• [Set tasks]:
(A) Could you write out the CuTe DSL excerpt below from "How to generate" up to and including "function with cuModuleGetFunction."?
(B) Can you write what comes next in the excerpt below on AOT compilation for CuTe DSL, picking up after its last sentence?

• [Excerpt to read]:
.....

Why do we need AOT for CuTe DSL?

CUTLASS C++ is a library for writing high-performance CUDA operators, known for its complexity and difficulty. To reduce the learning curve, NVIDIA introduced the Python-based CuTe DSL. Using Python instead of C++ templates for metaprogramming offers many benefits. First, users no longer have to struggle with the obscure template errors of C++, which is a major headache for C++ beginners; now they can focus on the code logic. Additionally, nvcc compilation is slow, and most of that time is spent in the compiler frontend, parsing C++ code. Especially for template-heavy libraries like CUTLASS, most of the time is spent processing template instantiations. Using CuTe DSL can bypass this issue. Compared to C++ code using CUTLASS, its compilation speed can be tens or even hundreds of times faster. Furthermore, operators and unit tests can now be written together in Python, which is much more convenient.

Using Python for prototyping is excellent, but when deploying inference services, we want dependencies to be as simple as possible. Having a large number of Python dependencies that could crash due to version issues is undesirable. It would be great if operators written with CuTe DSL could be compiled into a library for C++ code to call. This is precisely why we want to support AOT for CuTe DSL.

Export Binary

CuTe DSL in v4.3 added options to export the ptx and cubin for compiled kernels. Set the following environment variables:

export CUTE_DSL_KEEP_PTX=1
export CUTE_DSL_KEEP_CUBIN=1
export CUTE_DSL_DUMP_DIR=/tmp

You can directly access the __ptx__ or __cubin__ attributes of the kernel to get the corresponding values:

compiled_foo = cute.compile(foo, ...)
print(f"PTX: {compiled_foo.__ptx__}")
with open("foo.cubin", "wb") as f:
    f.write(compiled_foo.__cubin__)

So now we have the cubin file for the operator. The remaining questions are:

How to load cubin-formatted operators in C++ code.
How to embed the cubin file into C++ code and compile it into a library.
How to generate a .h header file for downstream users to call.

CUDA Driver API

For question 1, we can use the CUDA Driver API.

CUresult CUDAAPI cuModuleLoadData(CUmodule *module, const void *image);
CUresult CUDAAPI cuModuleGetFunction(CUfunction *hfunc, CUmodule hmod, const char *name);

Load the cubin file with cuModuleLoadData and get the kernel function with cuModuleGetFunction.

.....

• [Source excerpt]:
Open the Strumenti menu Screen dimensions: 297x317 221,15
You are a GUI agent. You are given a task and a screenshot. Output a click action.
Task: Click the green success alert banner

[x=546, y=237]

.....

• [Task-by-task outputs]:
(A)
How to generate a .h header file for downstream users to call.

CUDA Driver API

For question 1, we can use the CUDA Driver API.

CUresult CUDAAPI cuModuleLoadData(CUmodule *module, const void *image);
CUresult CUDAAPI cuModuleGetFunction(CUfunction *hfunc, CUmodule hmod, const char *name);

Load the cubin file with cuModuleLoadData and get the kernel function with cuModuleGetFunction.

(B)
CUresult CUDAAPI cuLaunchKernel(CUfunction f,
                                unsigned int gridDimX,
                                unsigned int gridDimY,
                                unsigned int gridDimZ,
                                unsigned int blockDimX,
                                unsigned int blockDimY,
                                unsigned int blockDimZ,
                                unsigned int sharedMemBytes,
                                CUstream hStream,
                                void **kernelParams,
                                void **extra);

Then launch the kernel with cuLaunchKernel. It’s worth noting that kernel parameters are passed via void**, i.e., an array of void*, which means we need to know the kernel’s function signature to launch it.

Embed Binary

For question 2, we need a way to embed binary files into C++ files, and then directly reference the kernel in the C++ file. The discussion on how to embed binary files in C++ code deserves a separate article, so I won’t elaborate too much here. I’ll just mention the method I chose. Use objcopy to convert the binary file into an ELF-formatted file, and at the same time, it will insert several symbols for referencing the binary data, for example:

objcopy -I binary test.txt -O elf64-x86-64 -B i386:x86-64 test.o

Then use nm test.o to view the symbols within:

000000000000000d D _binary_test_txt_end
000000000000000d A _binary_test_txt_size
0000000000000000 D _binary_test_txt_start

Note that the generated symbol names are related to the input file path; all / and . in the input path will be replaced with _. It is recommended to use relative paths to obtain controllable symbol names.

You just need to declare these symbols like _binary_test_txt_start in C++, and finally link the test.o file with the source file.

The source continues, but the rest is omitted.